Die Trennung der Eltern ist schon unter normalen Umständen ein Trauma. So bezeichnet etwa die American Academy of Pediatrics die mentale Gesundheit als die größte, bislang nicht gelöste Herausforderung für Kinder, die nach der Trennung der leiblichen Eltern in neuen Familienkonstellationen aufwachsen. Das sind jedoch Fragen, die die Regenbogenidylle stören. So verwundert es nicht, dass die sonst viel beschworenen Kinderrechte in den „großen Reformplänen“ unter den Tisch fallen. Laut der Kinderrechtskonvention der Vereinten Nationen hat jedoch jedes Kind das Recht, seine genetischen Eltern zu kennen und „von ihnen betreut zu werden“.
Die Beziehung zum Kind ist unauflöslich
Trotz mangelhafter Forschungslage gelingt es Hoffmann, das Lebensgefühl eines Regenbogenkindes greifbar zu machen.

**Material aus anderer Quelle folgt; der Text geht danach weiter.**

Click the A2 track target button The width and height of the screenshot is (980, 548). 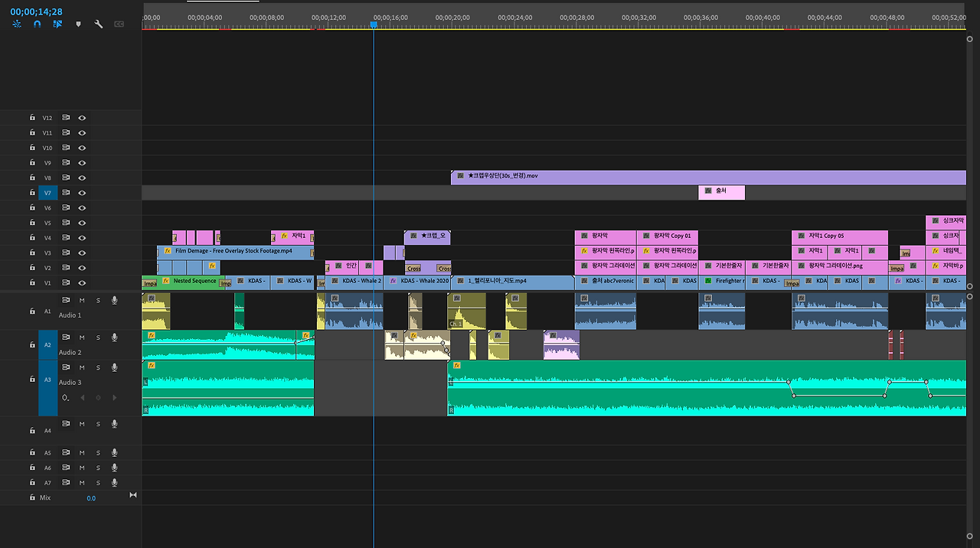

Nicht nur die Adoptionskind-Forschung untermauert die Bedeutung der Blutsbande, sondern auch der Verein „Spenderkinder“. Der 2009 gegründete Verein versteht sich als Anlaufstelle für Kinder, die spätestens als junge Erwachsene verzweifelt nach ihren leiblichen Eltern suchen, teils mit öffentlichen Aufrufen: „Papa, Du bist Opa geworden (Christiane, 1983 in Wiesbaden).“
Egal, ob Samen- oder Eizellspende, Embryonenadoption oder Leihmutterschaft – der Verein hat eine klare Meinung zur genetischen Abstammung: Die Beziehung zum Kind ist unauflöslich. Er fordert daher die Eintragung des genetischen Elternteils in das Geburtenregister, damit Spenderkinder unabhängig von einer Aufklärung von ihrer Abstammung erfahren können.
Im Fazit ihrer Studie plädiert Hoffmann dafür, zuallererst empirische Evidenz zu sammeln, was eine solche Reform für ein Kind bedeute, bevor eine kleine Gruppe weiterhin neue gesetzliche Fakten schaffe. Angesichts der skizzierten Lebensrealität von Regenbogenkindern greift diese Forderung allerdings etwas kurz. Vielmehr sollte es um den sofortigen Stopp der „großen Familienreform“ gehen.